The government argues that even if Davis had a reasonable expectation of privacy in his bag, the search was legal because Smith validly consented to a search of the apartment and, as an occupant and lessee, she had authority to give consent to search anywhere on the premises.   We rejected nearly identical arguments in Welch and again in Fultz.  Welch held that a person cannot give the police permission to search someone else's purse even if the purse is located in a car over which both persons have control.  4 F.3d at 764 (“The shared control of ‘host’ property does not serve to forfeit the expectation of privacy in containers within that property.”) (citing United States v. Karo, 468 U.S. 705, 725-27, 104 S.Ct. 3296, 82 L.Ed.2d 530 (1984) (O'Connor, J., concurring)).   In Fultz, the police had searched the appellant's cardboard boxes, which were stored in the garage of a house where he was staying intermittently.   The court concluded that the relevant question was not whether the owner of the house “had access to the garage, but whether she had mutual use and joint access to or control over the boxes.”  Fultz, 146 F.3d at 1106.   Because the record here, as in Welch and Fultz, does not in any way intimate that Smith had mutual use and joint access to or shared control over Davis' gym bag, it is clear that Smith lacked actual authority to consent to a search of the bag.4

2. Apparent Authority

 “Under the apparent authority doctrine, a search is valid if the government proves that the officers who conducted it reasonably believed that the person from whom they obtained consent had the actual authority to grant that consent.”  Welch, 4 F.3d at 764;  Fultz, 146 F.3d at 1105.   The government contends that the officers reasonably believed that Smith had authority to consent to a search of the entire apartment.   Again, however, we stress that the relevant question is whether the officers reasonably believed that Smith had authority to consent to a search of Davis' bag.   And again, the situation here is not materially distinguishable from the situation confronted by the court in Fultz.

Smith indicated to the officers which bedroom was occupied by Davis and McMannis and stated that Davis occasionally stayed there.   Although Officer Dyer testified that Smith told them the bedroom was a “spare” room, he also testified that Smith informed them that Davis' belongings were in the room.   Because the officers were aware that Davis' belongings were in a specific area separate from Smith's belongings, they could not reasonably believe that she had control over them.   See Fultz, 146 F.3d at 1106 (finding no apparent authority where officers were aware that appellant's boxes were in a specific area and homeowner informed them that the boxes were appellant's).   Thus, the officers were aware of the actual facts that established Smith's lack of authority to consent to the search of Davis' bag.
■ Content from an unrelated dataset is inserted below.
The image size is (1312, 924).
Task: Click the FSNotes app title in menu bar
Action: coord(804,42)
 Given the circumstances, to the extent that the officers believed that Smith's consent to search the apartment legally authorized them to search Davis' bag, they were either indifferent to known facts or mistaken as to the law.   The apparent authority doctrine, however, is applicable only if the facts believed by the officers would justify the search as a matter of law.   See Welch, 4 F.3d at 764-65.   An officer's mistaken belief as to the law, even if reasonable, cannot establish apparent authority.  Id.
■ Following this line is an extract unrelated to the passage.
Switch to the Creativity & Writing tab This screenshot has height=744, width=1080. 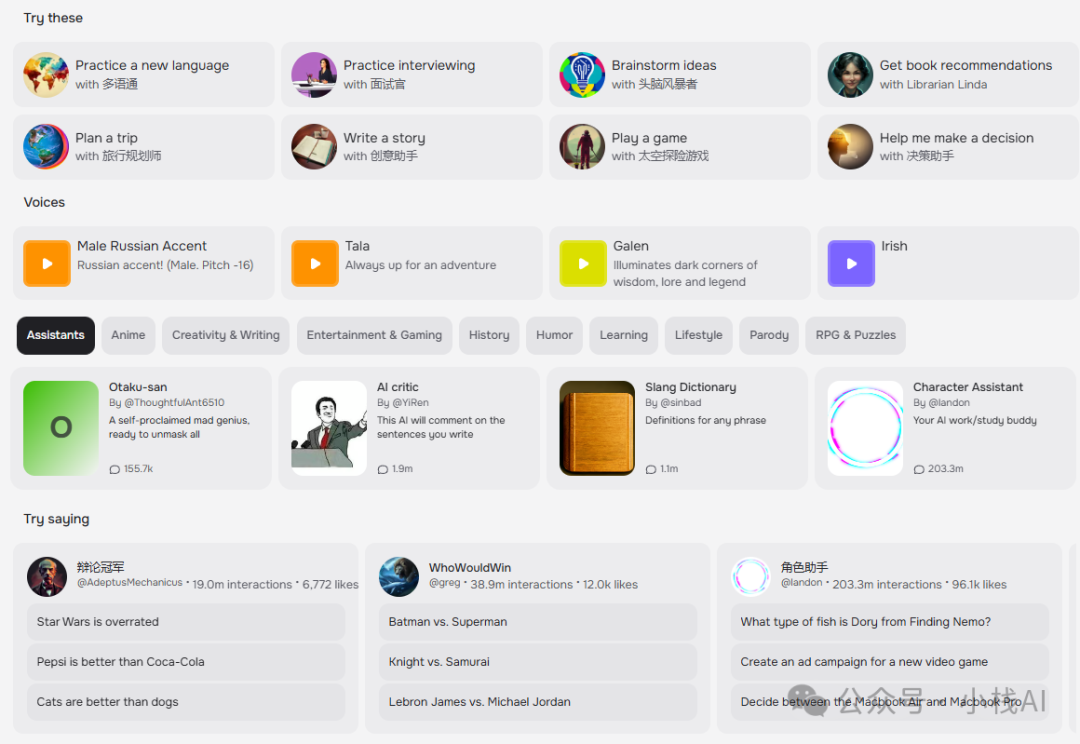(226, 335)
In sum, Smith had neither actual nor apparent authority to consent to the search.   Because Davis had a reasonable expectation of privacy in the gym bag, and because the government failed to carry its burden of demonstrating that Smith's consent was valid, we hold that the search was illegal.


 Finally, we must consider Davis' argument that the statements he made to Detective Benedetti following the search should be suppressed as “fruit of the poisonous tree.”   See Wong Sun v. United States, 371 U.S. 471, 488, 83 S.Ct. 407, 9 L.Ed.2d 441 (1963).   The standard articulated in Wong Sun remains the relevant test.   As the court there explained, the “question in such a case is whether, granting establishment of the primary illegality, the evidence to which [the] instant objection is made has been come at by exploitation of that illegality or instead by means sufficiently distinguishable to be purged of the primary taint.”  Id. (internal quotation marks omitted).   There are three exceptions to this exclusionary rule:  (1) the independent source exception;  (2) the inevitable discovery exception;  and (3) the attenuated basis exception.   See United States v. Smith, 155 F.3d 1051, 1060 (9th Cir.1998).   Because the independent source exception is irrelevant here, we discuss only the last two exceptions.
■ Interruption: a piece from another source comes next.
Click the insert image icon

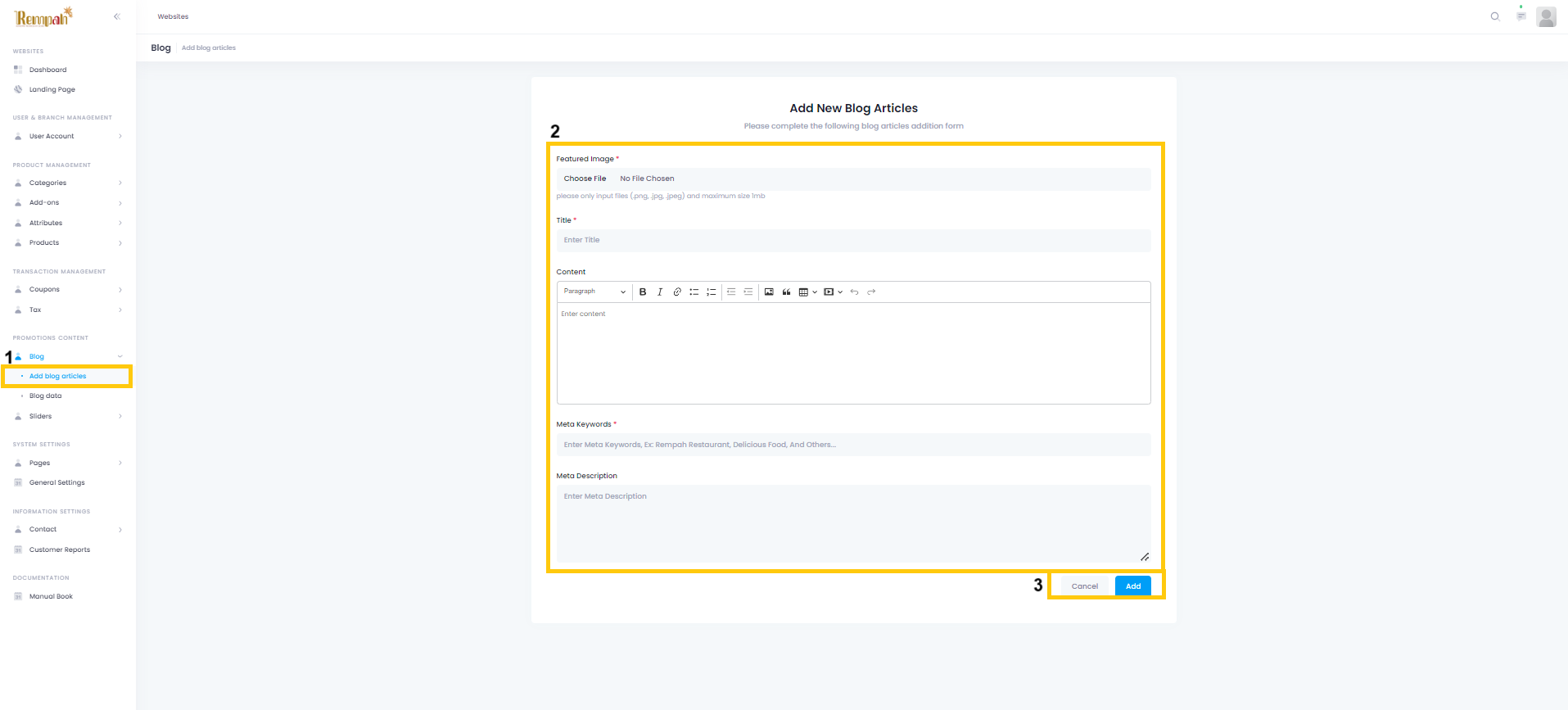[769, 292]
 The government argues that Davis was already known to the police, because they were searching for him in connection with the Russian roulette incident, and thus nothing learned from the search led to the interview or Davis' statement at the interview.   If, by this argument, the government means to suggest that Davis' statements should not be suppressed because the information thereby revealed “inevitably would have been discovered by lawful means,” Nix v. Williams, 467 U.S. 431, 444, 104 S.Ct. 2501, 81 L.Ed.2d 377 (1984), the argument is without merit.   The assertion establishes no more than the obvious fact that the police would probably have sought Davis out even if the search had not been conducted.   The government cannot take advantage of the inevitable discovery exception because it has not pointed to any evidence demonstrating that the police would inevitably have found out that Davis possessed a shotgun.   Put directly, in the absence of the search, the police would have known nothing about the shotgun and would thus have had no occasion to question Davis about its possession.

 The facts also do not support a conclusion that the link between the search and Davis' statements is so attenuated as to dissipate the taint of the search's illegality.   All that Davis need show is that the seized shotgun “tend [ed] significantly to direct the investigation toward the specific evidence sought to be suppressed.”  United States v. Smith, 155 F.3d 1051, 1061 (9th Cir.1998) (alteration in original) (quoting United States v. Cales, 493 F.2d 1215, 1216 (9th Cir.1974)).   Because Davis seeks to suppress testimonial evidence, the appropriate inquiry is whether Davis testified without coercion and whether the fruits of the search induced his testimony.   See id. at 1062.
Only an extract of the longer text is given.